=== Section Start ===

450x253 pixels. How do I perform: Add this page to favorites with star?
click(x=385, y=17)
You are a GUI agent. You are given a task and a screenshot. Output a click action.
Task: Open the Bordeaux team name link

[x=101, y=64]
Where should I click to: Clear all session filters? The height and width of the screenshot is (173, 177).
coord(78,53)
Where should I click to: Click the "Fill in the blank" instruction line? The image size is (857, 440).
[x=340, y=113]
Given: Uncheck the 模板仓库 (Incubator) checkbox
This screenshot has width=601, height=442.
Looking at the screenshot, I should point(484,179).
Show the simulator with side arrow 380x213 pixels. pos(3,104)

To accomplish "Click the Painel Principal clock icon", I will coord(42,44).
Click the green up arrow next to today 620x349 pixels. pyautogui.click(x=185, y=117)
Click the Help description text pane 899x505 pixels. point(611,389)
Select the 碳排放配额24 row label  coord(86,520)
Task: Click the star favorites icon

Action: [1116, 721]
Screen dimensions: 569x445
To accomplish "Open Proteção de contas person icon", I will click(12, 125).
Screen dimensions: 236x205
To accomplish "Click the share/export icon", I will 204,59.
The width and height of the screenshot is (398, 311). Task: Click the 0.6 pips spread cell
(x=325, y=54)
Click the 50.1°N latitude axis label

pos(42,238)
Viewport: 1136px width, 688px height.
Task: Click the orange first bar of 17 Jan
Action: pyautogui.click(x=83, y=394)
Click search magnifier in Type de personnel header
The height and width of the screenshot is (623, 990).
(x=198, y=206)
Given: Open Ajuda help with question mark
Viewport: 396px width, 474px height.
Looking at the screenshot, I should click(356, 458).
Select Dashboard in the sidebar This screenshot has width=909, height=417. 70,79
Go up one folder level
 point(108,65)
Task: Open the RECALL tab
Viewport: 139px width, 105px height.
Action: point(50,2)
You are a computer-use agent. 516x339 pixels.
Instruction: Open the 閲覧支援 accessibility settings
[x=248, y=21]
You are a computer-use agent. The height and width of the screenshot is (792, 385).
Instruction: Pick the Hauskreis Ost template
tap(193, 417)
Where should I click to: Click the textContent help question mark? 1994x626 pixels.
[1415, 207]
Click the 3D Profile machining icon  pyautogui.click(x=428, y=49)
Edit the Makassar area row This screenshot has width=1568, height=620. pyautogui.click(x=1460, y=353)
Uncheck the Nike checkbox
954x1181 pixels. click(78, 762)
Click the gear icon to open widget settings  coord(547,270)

=== Section End ===

▶ TASK GOAL
What lines above contain the string "arrow"? Copy all of them.

▶ SOLVED PROBLEM
Show the simulator with side arrow 380x213 pixels. pos(3,104)
Click the green up arrow next to today 620x349 pixels. pyautogui.click(x=185, y=117)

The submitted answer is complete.